E. COLI O ANTIGEN TYPING USING DNA MICROARRAYS

Authors: Liu, Yanhong; Fratamico, Pina

Submitted to: Molecular and Cellular Probes
Publication Type: Peer Reviewed Journal
Publication Acceptance Date: 1/4/2006
Publication Date: 3/14/2006
Citation: Liu, Y., Fratamico, P.M. 2006. E. coli o antigen typing using dna microarrays. Molecular and Cellular Probes. 2006. 20:239-244.

Interpretive Summary: The bacterium, Escherichia coli, causes a variety of diseases in humans and animals, and non-harmful types, or serogroups, also exist. A procedure called serotyping is commonly used to identify and distinguish between different E. coli strains. This procedure relies on the use of antisera raised in rabbits that react with different components of the bacterium. Serotyping, however, is laborious, time consuming, and often generates equivocal results due to cross-reactions between different serogroups. Furthermore, the antisera used for serotyping can only be generated in specialized laboratories with animal facilities. An alternative to serotyping using antisera is genetic typing based on the identification of unique genetic sequences found in genes that are involved in the production of the specific components that react with the antisera. DNA microarrays consist generally of glass slides onto which a number of different DNA sequences are spotted. This is followed by binding of labeled DNA of the specific bacterium being analyzed. A measurable fluorescent signal results if the labeled DNA binds to a complementary sequence on the glass slide. Model DNA microarrays were developed for typing E. coli. The advantages of this novel method are that it is rapid, and simple, and involves only one assay compared to numerous reactions required when using antisera for the identification of the serogroup of the E. coli strain. DNA microarray-based assays will potentially allow rapid detection and identification of other food-borne pathogens, as well.

Technical Abstract: DNA microarrays were developed for rapid identification of different serogroups of E. coli in a single platform.
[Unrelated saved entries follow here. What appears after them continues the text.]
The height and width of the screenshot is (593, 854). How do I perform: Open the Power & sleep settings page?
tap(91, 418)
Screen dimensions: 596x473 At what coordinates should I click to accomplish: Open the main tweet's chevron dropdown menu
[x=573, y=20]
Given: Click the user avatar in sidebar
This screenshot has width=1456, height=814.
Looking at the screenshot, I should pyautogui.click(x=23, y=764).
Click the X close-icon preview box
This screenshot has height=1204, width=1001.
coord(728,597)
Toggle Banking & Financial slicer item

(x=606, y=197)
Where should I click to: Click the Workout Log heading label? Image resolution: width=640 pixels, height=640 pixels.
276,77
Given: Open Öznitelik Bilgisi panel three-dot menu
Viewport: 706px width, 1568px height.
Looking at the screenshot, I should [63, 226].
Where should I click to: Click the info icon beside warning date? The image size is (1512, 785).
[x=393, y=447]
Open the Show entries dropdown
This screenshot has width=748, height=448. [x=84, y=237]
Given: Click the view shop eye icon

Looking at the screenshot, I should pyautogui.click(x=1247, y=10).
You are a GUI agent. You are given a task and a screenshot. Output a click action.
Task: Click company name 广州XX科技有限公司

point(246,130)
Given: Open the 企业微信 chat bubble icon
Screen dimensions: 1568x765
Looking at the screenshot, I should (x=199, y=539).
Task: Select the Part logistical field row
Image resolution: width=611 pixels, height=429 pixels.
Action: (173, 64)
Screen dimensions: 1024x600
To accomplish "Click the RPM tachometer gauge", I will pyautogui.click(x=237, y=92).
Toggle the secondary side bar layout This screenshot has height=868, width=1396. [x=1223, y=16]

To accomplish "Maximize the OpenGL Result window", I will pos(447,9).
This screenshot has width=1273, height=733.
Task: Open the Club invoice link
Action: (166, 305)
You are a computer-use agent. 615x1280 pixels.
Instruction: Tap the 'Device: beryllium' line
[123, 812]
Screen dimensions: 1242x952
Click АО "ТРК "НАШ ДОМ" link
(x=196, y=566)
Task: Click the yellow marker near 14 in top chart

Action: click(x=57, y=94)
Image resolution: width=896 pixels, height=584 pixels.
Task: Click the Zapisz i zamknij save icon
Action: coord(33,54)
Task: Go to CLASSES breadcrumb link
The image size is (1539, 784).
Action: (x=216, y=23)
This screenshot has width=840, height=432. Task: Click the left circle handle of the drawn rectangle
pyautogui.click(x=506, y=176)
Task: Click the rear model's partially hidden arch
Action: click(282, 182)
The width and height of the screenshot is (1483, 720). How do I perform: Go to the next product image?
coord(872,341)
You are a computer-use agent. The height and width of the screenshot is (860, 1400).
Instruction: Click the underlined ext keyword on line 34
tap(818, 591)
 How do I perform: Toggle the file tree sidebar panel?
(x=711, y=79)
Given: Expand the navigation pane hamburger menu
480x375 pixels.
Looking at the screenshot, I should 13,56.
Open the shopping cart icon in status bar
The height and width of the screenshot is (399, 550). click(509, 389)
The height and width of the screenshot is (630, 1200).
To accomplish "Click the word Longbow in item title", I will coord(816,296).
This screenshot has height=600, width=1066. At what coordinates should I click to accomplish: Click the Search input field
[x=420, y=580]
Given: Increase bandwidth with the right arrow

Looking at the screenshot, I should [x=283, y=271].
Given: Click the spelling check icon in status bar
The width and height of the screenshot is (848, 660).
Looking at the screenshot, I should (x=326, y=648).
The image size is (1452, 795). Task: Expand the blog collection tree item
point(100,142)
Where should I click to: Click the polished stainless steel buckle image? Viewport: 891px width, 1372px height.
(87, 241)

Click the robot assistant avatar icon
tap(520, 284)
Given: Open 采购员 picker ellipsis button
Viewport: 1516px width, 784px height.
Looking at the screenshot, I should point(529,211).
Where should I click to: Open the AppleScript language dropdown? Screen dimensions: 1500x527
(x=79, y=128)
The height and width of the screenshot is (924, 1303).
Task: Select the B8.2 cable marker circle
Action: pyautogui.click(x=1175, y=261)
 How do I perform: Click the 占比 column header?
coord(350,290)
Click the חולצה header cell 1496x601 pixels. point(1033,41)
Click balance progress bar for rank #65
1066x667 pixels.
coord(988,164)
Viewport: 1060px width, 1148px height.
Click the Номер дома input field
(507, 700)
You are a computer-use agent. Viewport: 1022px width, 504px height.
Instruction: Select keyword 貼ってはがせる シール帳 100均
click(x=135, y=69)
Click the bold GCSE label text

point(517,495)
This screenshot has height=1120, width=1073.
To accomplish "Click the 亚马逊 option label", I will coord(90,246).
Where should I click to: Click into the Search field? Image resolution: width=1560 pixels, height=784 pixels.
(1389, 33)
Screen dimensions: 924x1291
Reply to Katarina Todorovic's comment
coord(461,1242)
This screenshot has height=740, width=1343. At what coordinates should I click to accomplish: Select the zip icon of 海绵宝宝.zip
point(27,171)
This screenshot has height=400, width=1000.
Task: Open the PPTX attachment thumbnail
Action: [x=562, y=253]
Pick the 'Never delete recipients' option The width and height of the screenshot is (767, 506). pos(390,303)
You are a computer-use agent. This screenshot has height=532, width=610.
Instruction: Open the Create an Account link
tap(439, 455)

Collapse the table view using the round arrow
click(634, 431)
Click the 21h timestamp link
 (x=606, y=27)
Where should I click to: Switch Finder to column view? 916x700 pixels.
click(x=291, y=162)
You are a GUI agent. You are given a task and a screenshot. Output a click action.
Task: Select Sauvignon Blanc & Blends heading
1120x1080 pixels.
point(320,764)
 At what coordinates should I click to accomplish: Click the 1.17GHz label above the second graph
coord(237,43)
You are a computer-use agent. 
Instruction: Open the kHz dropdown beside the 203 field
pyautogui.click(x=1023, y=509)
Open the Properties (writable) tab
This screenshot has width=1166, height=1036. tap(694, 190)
Oligonucleotides, as well as PCR products from genes in the O-antigen gene clusters of E. coli serogroups O7, O104, O111, and O157 were spotted onto glass slides. This was followed by hybridization with labeled Long PCR products of the entire O antigen genes clusters of these serogroups. Results demonstrated that microarrays consisting of either oligonucleotides or PCR products generated specific signals for each serogroup. This is the first report describing the development of model DNA microarrays for determining the serogroup of E. coli strains.